Deborah Secco entrega uma atuação corajosa e visceral no papel principal, capturando tanto a persona pública de Bruna quanto as vulnerabilidades de Raquel. O roteiro acompanha sua trajetória desde a fuga de casa ainda adolescente até o estrelato nos sites de acompanhantes, passando por relacionamentos conturbados e a busca por independência financeira. Marcos Prado dirige com mão firme, equilibrando cenas explícitas com momentos de drama pessoal.
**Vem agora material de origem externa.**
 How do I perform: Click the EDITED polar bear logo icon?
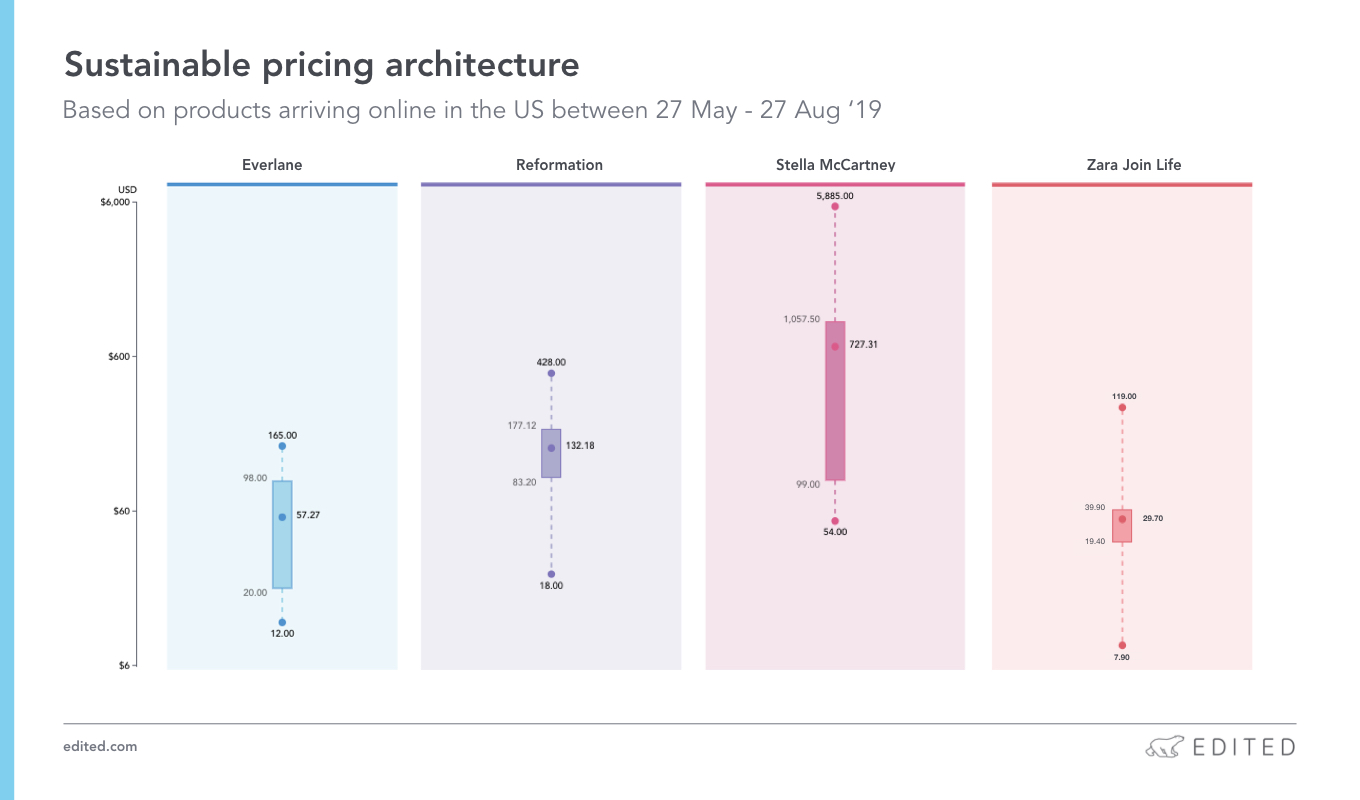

A fotografia de Lula Carvalho e a trilha sonora ajudam a compor a atmosfera noturna e luxuosa dos nightclubs e hotéis.
O filme não foge a controvérsias: muitos questionaram se a obra romantiza a prostituição ou empodera sua protagonista. De todo modo, Bruna Surfistinha funciona como um retrato sincero de uma mulher que usou sua imagem para conquistar liberdade e dinheiro em uma sociedade conservadora. É um filme controverso, mas relevante para o cinema nacional, especialmente pelo desempenho magnético de Deborah Secco.
Para quem busca um drama biográfico bem produzido e sem medo de temas espinhosos, Bruna Surfistinha: O Doce Veneno é uma obra que merece ser conferida e debatida.